Tag Archives: feedback

How to give feedback on writing that says nothing

For me, giving feedback to a student who has something to say, no matter how bad the mechanics are, is much easier than giving feedback to a student who has nothing whatsoever to say but spells it correctly.

My strategy is to dodge the issue of providing feedback on the writing until I can determine why the student writes empty essays — which is my semi-polite term for writing that sounds like it was written by a moron having a really bad day.

In most cases, establishing a relationship with the student provides all the information I need to provide feedback on the student’s writing tactfully and supportively.

Empty essay example

Here’s a sample of the kind of shallow writing I mean:

There are a lot of places where I can go to be alone and relax. I personally like to go to my room. I like to listen to music to relax. I also like to go on my computer to be alone and relax. These are some places and some things I like to be to be alone and relax.

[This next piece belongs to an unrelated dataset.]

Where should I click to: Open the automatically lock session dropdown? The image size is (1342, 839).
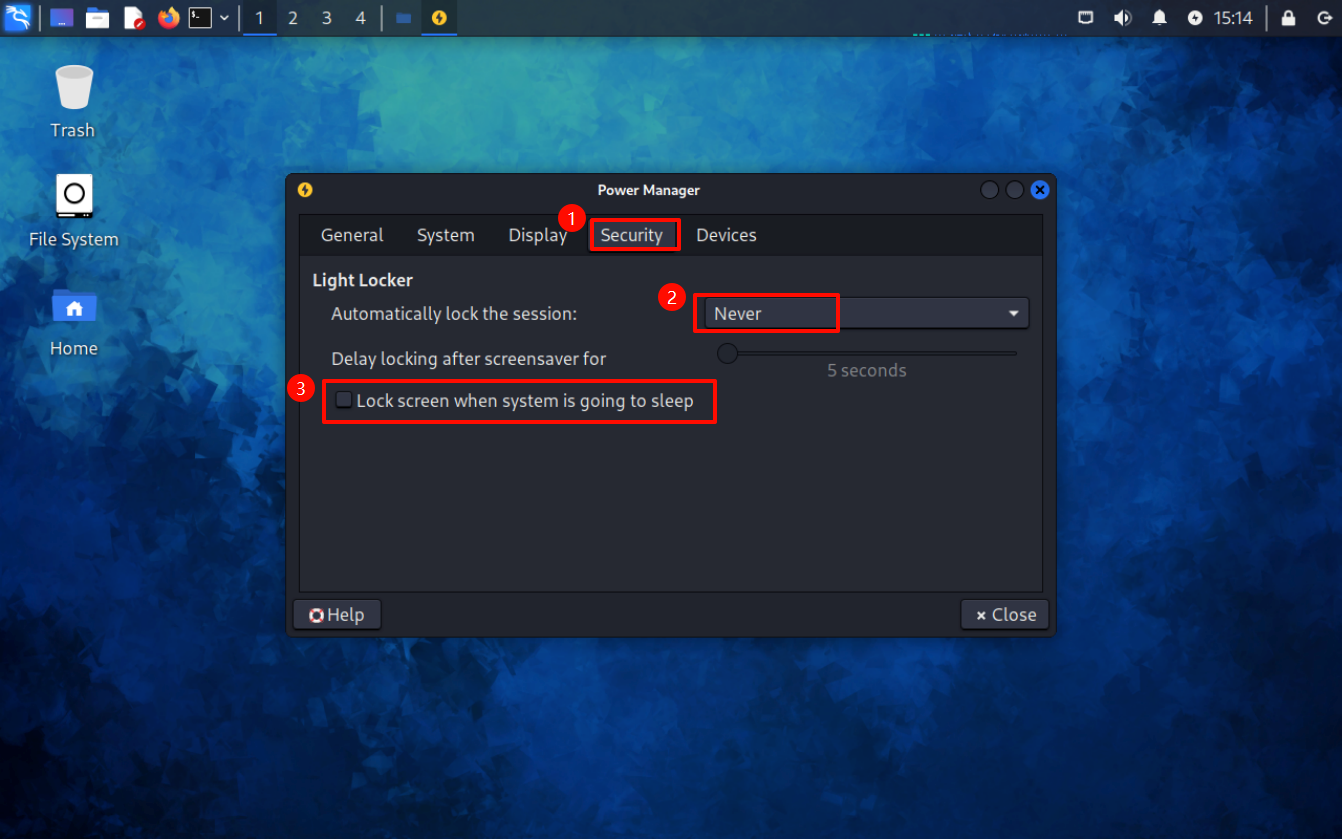865,314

I mostly like to do to my room. I mostly like to do to my room because; in my room I can be alone and think quietly. I also like my room because it’s a place where I can always go to think about things. I also like going to my room because it’s one of the only places I feel most comfortable in. This is why I mostly like going to my room.

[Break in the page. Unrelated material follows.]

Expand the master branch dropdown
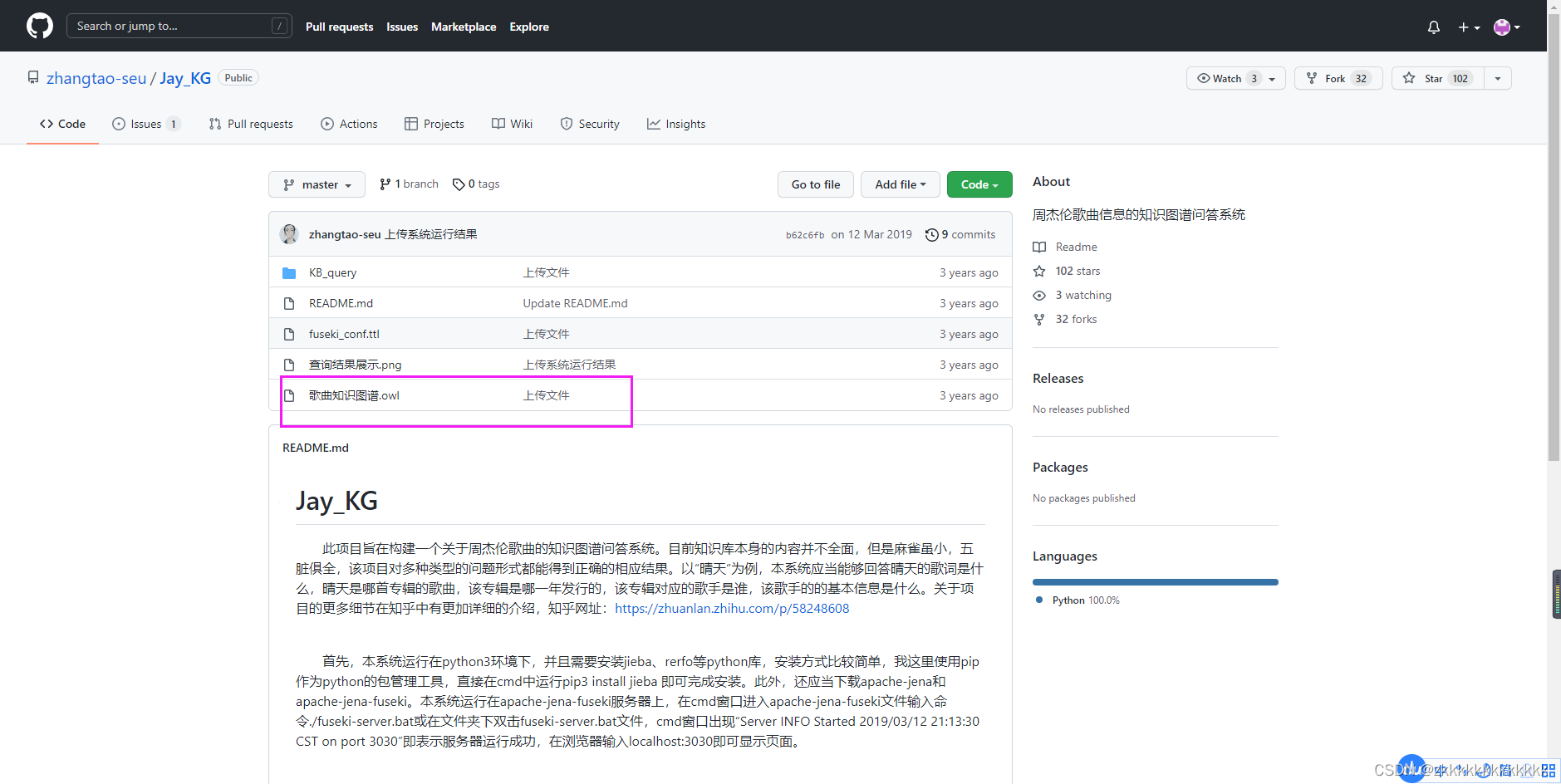 pos(317,184)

Another thing that I do is, listening to music. I like listening to music because certain music makes me feel good, and makes me feel like I’m relaxing in a way. I also like listening to music because of their lyrics. The lyrics relate to my everyday life, which in a way makes me remember some good memories.

Although this essay has some writing mechanics errors, they are relatively minor. The real problem is that author began writing before he/she had anything definite to say.

A glimpse of empty essay authors

Giving feedback to the authors of empty essays requires a gentle touch. Often the students who produce empty essays are timid and unsure of their abilities. They take refuge in safe ideas that they think cannot draw negative attention to themselves.

Empty essay writers may be students whose reading is so limited they don’t recognize a platitude when they pen it. They may actually think they invented a phrase they’ve heard but never seen in print.

Other times they are bright, savvy kids who have figured out how to milk the system, putting down words they know the teacher won’t bother to read past the second sentence.

And sometimes the students who write empty essays really are just plain dumb.

From a writing sample, you won’t be able to tell to which category the writer belongs. And it is possible that a student might fit into more than one category.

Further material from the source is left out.